Menos mal, porque Aviendha se había quedado mirando de hito en hito al hombre que había caído, un hombre al que Graendal había hecho cumplir su voluntad a través de la Compulsión. Un hombre al que le pareció que conocía.

Horrorizada, temblorosa, alargó la mano y retiró el velo.

Era Rhuarc.

—Me marcho —dijo Mishraile, que miraba ceñudo las espaldas de los jinetes sharaníes lanzados a la carga; se encontraban en el lado occidental de los Altos, lejos del flanco izquierdo del ejército sharaní—. Nadie nos dijo que tendríamos que enfrentarnos a los malditos héroes del Cuerno.

—Es la Última Batalla, pequeño —dijo Alviarin.

En su voz había una velada censura. Últimamente le había dado por llamarlos «pequeños». Mishraile estuvo tentado de estrangularla. ¿Por qué había permitido M’Hael que vinculara a Nensen? ¿Por qué tenía que dirigirlos una mujer?
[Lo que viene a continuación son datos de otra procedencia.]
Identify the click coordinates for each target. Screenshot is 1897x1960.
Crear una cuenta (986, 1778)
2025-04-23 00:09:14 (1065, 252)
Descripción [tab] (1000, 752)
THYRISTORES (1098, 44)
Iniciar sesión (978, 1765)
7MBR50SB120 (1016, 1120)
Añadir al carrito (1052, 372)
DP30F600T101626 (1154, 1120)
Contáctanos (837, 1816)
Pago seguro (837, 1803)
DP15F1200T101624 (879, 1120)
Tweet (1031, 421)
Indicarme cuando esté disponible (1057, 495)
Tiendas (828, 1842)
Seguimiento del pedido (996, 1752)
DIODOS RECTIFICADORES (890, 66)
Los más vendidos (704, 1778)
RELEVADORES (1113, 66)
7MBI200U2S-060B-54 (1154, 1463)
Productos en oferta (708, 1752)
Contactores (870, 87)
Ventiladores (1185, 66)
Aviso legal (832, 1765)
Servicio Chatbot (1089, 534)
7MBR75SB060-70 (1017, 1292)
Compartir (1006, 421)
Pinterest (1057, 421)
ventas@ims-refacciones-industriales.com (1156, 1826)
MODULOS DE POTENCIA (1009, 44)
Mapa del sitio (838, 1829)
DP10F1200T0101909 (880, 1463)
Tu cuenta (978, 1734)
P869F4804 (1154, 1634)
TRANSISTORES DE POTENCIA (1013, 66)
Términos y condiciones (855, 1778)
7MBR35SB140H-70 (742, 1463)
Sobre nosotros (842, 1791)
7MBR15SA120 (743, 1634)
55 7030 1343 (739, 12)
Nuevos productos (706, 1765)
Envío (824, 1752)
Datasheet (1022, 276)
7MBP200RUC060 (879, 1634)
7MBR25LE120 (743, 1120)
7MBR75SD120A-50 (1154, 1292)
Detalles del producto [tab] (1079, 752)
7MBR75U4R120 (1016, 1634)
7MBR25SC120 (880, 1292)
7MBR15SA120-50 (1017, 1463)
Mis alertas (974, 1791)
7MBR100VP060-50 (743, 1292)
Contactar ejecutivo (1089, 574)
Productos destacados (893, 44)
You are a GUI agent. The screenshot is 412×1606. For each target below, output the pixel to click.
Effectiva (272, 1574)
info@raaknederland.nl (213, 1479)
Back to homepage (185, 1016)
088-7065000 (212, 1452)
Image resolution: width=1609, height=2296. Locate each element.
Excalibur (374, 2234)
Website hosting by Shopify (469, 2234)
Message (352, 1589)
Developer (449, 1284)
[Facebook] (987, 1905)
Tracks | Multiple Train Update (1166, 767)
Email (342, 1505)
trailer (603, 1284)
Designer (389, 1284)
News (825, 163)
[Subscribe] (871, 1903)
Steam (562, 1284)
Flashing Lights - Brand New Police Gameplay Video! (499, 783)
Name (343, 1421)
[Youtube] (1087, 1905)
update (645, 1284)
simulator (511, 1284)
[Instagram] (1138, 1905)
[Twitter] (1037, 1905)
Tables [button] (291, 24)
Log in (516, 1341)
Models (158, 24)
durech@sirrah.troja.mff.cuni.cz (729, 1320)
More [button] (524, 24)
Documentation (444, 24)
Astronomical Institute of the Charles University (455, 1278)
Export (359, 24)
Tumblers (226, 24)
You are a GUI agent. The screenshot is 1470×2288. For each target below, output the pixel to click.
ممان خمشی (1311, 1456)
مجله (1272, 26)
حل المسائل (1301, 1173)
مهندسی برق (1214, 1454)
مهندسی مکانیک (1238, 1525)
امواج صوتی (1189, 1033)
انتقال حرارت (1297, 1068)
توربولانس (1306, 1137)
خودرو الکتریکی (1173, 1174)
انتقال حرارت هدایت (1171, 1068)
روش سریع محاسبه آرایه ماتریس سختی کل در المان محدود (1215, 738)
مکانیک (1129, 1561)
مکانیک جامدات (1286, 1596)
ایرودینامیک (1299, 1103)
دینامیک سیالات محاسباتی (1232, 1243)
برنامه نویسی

Formaban un pequeño grupo: Alviarin, Mishraile, Nensen, Kash, Rianna, así como Donalo y Ayako, la cual había sido Trasmutada igual que él. Mishraile no sabía mucho sobre el combate en un campo de batalla; cuando mataba a alguien, le gustaba esperar a toparse con esa persona en algún lugar oscuro, donde no hubiera nadie observando. Todo eso de batallar a campo abierto, todo ese caos, lo hacía sentirse como si tuviera la punta de un cuchillo pegada a la espalda.

—Allí —le dijo Alviarin a Nensen señalando hacia un destello de luz al tiempo que otra explosión de esos dragones retumbaba por los accesos a través del campamento—. Creo que vino del centro de la cima. Abre un acceso e id allí.